Let’s pretend for a minute that you aren’t a software developer, and that you are a doctor.  A patient comes in with the following symptoms:

  • Fever
  • Trouble walking
  • Redness and swelling around a wound on the leg

Do you:

  1. Give the patient a band-aid, pain killer, a walking cane, and a cold bath?
  2. Investigate and clean the wound, administer antibiotics, and recommend rest?

Sometimes in software development, we see things just like this.  We see the symptoms of a deeper underlying issue, but we get fixated on solving or fixing the symptoms rather than the underlying cause.  Let’s take a more software related example.

A customer occasionally sees a database error.  Do you:

  • Wrap everything in a try/except and display a nicer error message (or hide it altogether.  It’s not like the customer can do anything about it, right)?
  • Investigate the command that was causing the database error, and fix the underlying problem that allows the error to happen in the first place?

It seems totally obvious what the better solution is in this case, but so often things are patched with duct tape, chewing gum, bailing wire, and band-aids.  After a while, it becomes a disgusting mess that no one wants to deal with it.  At that point (or well before that point!) developers start crying for a re-write or a refactor.  A good case of “refactoritis” can be a sign that things haven’t been properly fixed along the way.  Maybe a rewrite or refactoring is necessary.  Maybe it isn’t.  But either way, the temporary solutions need to stop, and underlying issues need proper investigation.


Sometimes information really is worthless

You may not immediately agree with me, but hear me out.  Some information really is worthless.

I had the “pleasure” of being involved with a project that loaded data from a CSV, and imported that data into a second system.  The purpose of the second system was quite different, and it really only needed maybe three or four fields from the CSV (which had a lot more columns than that!).  When the code was written to import the CSV, it imported everything, whether it was going to be used or not.  I get why it was done (the developer didn’t know any better), but by doing so, the developer introduced more code, more data, and more maintenance cost.

I get that the value of recorded information often isn’t readily visible (especially without any sort of visualization of that data), but there are cases where information really is useless.

It’s a bit like going up and asking someone where the nearest toilet is, and they proceed to tell you not only where it is, but the entire history of indoor plumbing.  For the specific use case that you are wanting, knowing about London’s historic sewage pumping station isn’t going to help you do your business any faster.

The Power of Answering Questions

In chatting with a friend, this thought popped into my mind:

What value is there in answering questions?  How does it empower the person with the answer?

It might seem a little silly, but here’s a few random questions that have “powerful” answers (in the business sense):

  • How can I automate this process?
  • How much is the grain in my grain bin worth?
  • How much does it cost me to use Product X, and is it worth it to me?
  • Where are all my assets located?
  • Do I need to keep specific inventory levels?
  • Which products are my best sellers, and what is the impact of dropping my lower selling products?
  • What is my single biggest expense, and how can I reduce it?
  • Where is the majority of my time spent?

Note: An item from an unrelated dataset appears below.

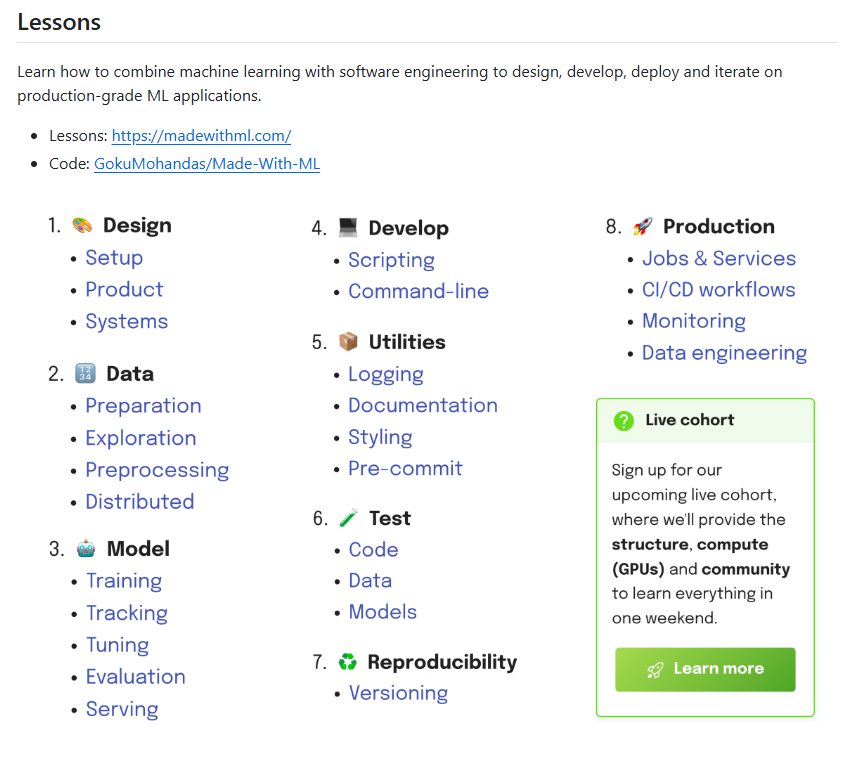Screen dimensions: 858x759
Task: Go to the Tracking lesson
Action: 127,613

By helping people answer questions, empower them.  And, as software developers, by having the ability to put together solutions that can answer questions, we, in essence, become powerful.

Everyone has questions, but not everyone has the means of answering those questions.  Some answers take more work than others, and some answers carry more value than others (e.g.: “How can I keep in communication with family members in an emergency?” vs. “Where did I put that hammer I was just using?”).  Either way, there is something powerful about being able to answer questions.